Sim. O facto de ter nascido nos EUA e de ter continuado a seguir a realidade norte-americana desde Portugal ajudou-me muito no processo de integração. A forma como se faz televisão não é muito diferente, mas no que toca ao jornalismo existem algumas orientações e normas deontológicas que tornam o exercício da profissão ligeiramente distinto.
O que faz agora em termos profissionais?
Em 2017 deixei Atlanta e voltei para Boston, onde sou produtor sénior no maior canal de televisão pública dos States, GBH.
Como é a sua vida fora do trabalho?
Treinava uma equipa de futebol juvenil, mas está tudo suspenso por causa da covid-19. Comecei agora a desenvolver um podcast dedicado ao futebol com amigos de infância. De resto, ouço muita música e vejo filmes e séries. E passo tempo com a minha filha de 2 anos.

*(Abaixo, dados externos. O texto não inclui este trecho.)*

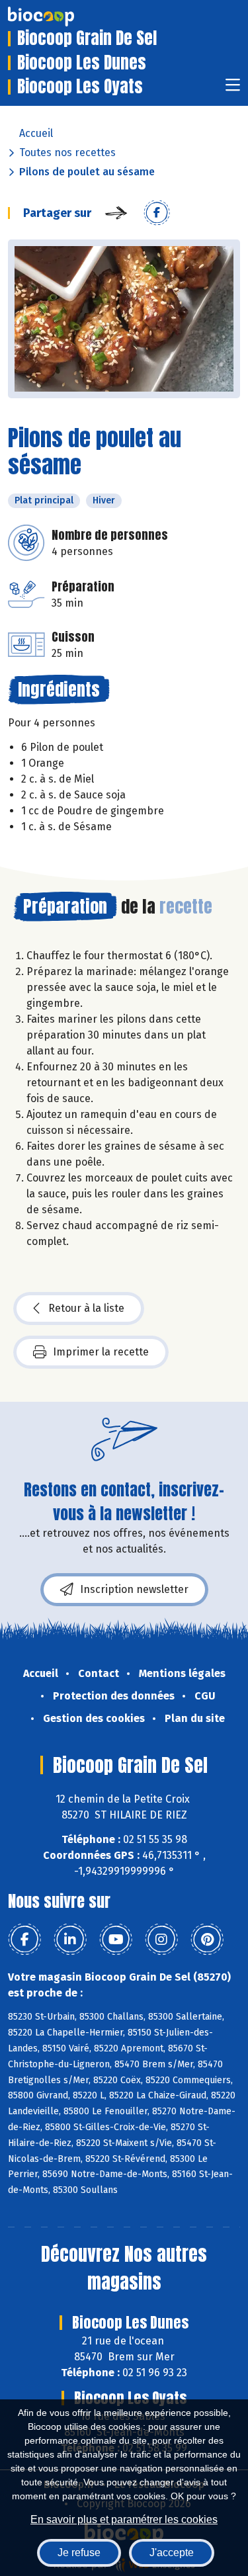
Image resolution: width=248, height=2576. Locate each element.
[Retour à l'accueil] (61, 16)
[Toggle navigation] (233, 89)
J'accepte (171, 2552)
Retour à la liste (86, 1308)
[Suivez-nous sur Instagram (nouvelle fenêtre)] (161, 1939)
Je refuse (79, 2552)
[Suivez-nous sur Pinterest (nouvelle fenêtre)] (207, 1939)
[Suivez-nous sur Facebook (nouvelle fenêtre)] (24, 1939)
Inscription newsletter (134, 1589)
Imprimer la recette (101, 1352)
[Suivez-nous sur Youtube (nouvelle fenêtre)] (115, 1939)
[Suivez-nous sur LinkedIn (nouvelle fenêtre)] (70, 1939)
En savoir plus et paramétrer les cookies (124, 2519)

“Existe desigualdade no acesso ao sonho americano”
Como olha para os EUA do pós-eleições?
Estamos num momento crítico. Estas eleições, embora tenham resultado num claro vencedor, revelaram muita divisão no país. O processo de transição será um teste tremendo às instituições democráticas americanas e a sobrevivência do Estado de Direito depende do triunfo das mesmas.
Diz-se que os EUA são o país das oportunidades. Concorda?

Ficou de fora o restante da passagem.